Brett Wood: Coming to a Tri-Tip near you!
Why such drastic measures? It goes back to one of the classic "throw-away" winemaker interview terms that actually does mean something to me. I truly want to "respect the fruit". I want the wine produced at Calcareous to taste of our vineyard. The problem with Brett is that everything it touches taste like, well, Brett. The fruit and the vineyard definitely take a back seat to the yeast in its case. The reason I like to use commercially available yeasts is that it allows me to choose yeasts that have as neutral an effect as possible on the wine. I pick our grapes during harvest almost exclusively on the flavor profile I get when tasting grapes in the vineyard. I remember what the fresh must tasted like when the grapes are put into the fermentation tank. Once primary fermentation is complete, I want as many of those same flavors to be present as possible. Sure the sweetness has been fermented out, but I aim for that same beautiful strawberry hint I get from Pinot Noir grape to be there in the bottle. This is why I consider keeping Brett out of the winery probably one of my single most important duties as winemaker.

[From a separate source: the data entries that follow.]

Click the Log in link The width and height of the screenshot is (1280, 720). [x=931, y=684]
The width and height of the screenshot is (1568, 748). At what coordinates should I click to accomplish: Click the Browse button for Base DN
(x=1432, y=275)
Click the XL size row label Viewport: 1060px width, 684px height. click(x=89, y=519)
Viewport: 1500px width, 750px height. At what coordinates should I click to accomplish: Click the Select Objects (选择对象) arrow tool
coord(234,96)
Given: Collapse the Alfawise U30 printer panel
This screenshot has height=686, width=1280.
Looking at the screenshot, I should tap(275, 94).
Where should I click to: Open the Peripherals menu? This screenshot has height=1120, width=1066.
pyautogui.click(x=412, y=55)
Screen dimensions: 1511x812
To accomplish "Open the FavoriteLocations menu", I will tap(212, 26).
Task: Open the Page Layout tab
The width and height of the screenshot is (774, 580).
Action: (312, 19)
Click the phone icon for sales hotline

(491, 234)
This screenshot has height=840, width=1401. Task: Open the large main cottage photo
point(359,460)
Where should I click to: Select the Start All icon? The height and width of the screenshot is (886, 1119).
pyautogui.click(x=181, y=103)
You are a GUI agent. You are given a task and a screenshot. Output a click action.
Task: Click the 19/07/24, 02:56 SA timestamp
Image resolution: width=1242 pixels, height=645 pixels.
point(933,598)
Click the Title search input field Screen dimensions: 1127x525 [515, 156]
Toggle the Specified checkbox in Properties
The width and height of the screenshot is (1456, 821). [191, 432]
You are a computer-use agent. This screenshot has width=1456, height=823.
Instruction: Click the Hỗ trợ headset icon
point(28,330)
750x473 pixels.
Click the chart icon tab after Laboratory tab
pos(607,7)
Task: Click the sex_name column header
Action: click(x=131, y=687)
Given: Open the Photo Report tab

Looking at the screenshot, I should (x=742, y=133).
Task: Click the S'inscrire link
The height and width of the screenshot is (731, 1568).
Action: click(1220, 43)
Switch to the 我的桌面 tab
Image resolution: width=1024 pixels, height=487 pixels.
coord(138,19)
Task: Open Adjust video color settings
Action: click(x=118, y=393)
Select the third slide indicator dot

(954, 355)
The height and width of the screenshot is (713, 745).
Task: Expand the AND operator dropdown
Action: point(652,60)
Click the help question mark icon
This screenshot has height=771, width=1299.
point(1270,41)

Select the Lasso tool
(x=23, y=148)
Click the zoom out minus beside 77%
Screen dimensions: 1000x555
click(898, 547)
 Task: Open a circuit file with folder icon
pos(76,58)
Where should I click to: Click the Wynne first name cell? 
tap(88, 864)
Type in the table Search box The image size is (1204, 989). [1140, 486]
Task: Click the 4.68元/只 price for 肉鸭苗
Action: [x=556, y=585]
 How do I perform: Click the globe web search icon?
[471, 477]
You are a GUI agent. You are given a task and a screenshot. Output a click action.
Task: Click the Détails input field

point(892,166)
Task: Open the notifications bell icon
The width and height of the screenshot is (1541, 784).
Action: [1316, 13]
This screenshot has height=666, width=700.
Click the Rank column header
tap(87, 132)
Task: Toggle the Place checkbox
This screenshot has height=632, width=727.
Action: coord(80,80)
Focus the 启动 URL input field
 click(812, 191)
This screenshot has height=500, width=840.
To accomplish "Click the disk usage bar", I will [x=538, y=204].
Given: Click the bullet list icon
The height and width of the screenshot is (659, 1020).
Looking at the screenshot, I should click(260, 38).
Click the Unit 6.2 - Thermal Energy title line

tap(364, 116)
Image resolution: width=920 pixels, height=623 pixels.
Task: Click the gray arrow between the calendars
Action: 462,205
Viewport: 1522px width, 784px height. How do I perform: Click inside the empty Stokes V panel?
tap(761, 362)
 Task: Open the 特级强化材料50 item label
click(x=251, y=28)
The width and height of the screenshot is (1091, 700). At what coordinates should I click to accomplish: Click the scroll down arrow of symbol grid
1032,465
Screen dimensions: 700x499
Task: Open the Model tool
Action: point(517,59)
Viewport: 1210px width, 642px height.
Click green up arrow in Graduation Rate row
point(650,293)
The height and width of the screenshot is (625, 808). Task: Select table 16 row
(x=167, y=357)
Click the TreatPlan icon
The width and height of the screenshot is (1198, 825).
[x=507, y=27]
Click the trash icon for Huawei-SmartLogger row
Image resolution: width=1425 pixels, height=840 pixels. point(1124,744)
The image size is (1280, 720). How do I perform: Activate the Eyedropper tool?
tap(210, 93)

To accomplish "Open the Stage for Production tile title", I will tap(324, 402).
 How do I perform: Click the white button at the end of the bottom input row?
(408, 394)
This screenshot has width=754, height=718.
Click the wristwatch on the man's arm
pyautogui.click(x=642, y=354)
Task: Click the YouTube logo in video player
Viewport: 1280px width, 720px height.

So in the back of my mind as I've been tasting these Brett beers the past few years (most of which I just dump out because my winemaker brain has made me so ruthlessly prejudiced against the flavor) I've been thinking that this is a dangerous game just inviting this beast in the front door. Sure there are schools of thought that small hints of Brett can add complexity. Concerning beer, where for the most part people are not growing or malting their own barley or hops, I can see the appeal of trying to play with the flavors that different yeasts can add. But with wine, we emphasize the place, the work we do on the land should outweigh the work we do in the cellar. The flavors produced by Brettanomyces are just too dominant in my opinion. If there was a way to ensure that it played nice with everyone else, Brett could be a fun thing to play around with in a limited sense. But it tends to be a real bully when it comes to aromatics and palate, pushing everyone else to the background. I only hope that the brew masters of my favorite breweries have somehow learned to tame this dangerous beast and keep it from getting into places it is not supposed to be. If not, harvest season is going to be a much sadder place if all my favorite beers start to taste of my worst enemy.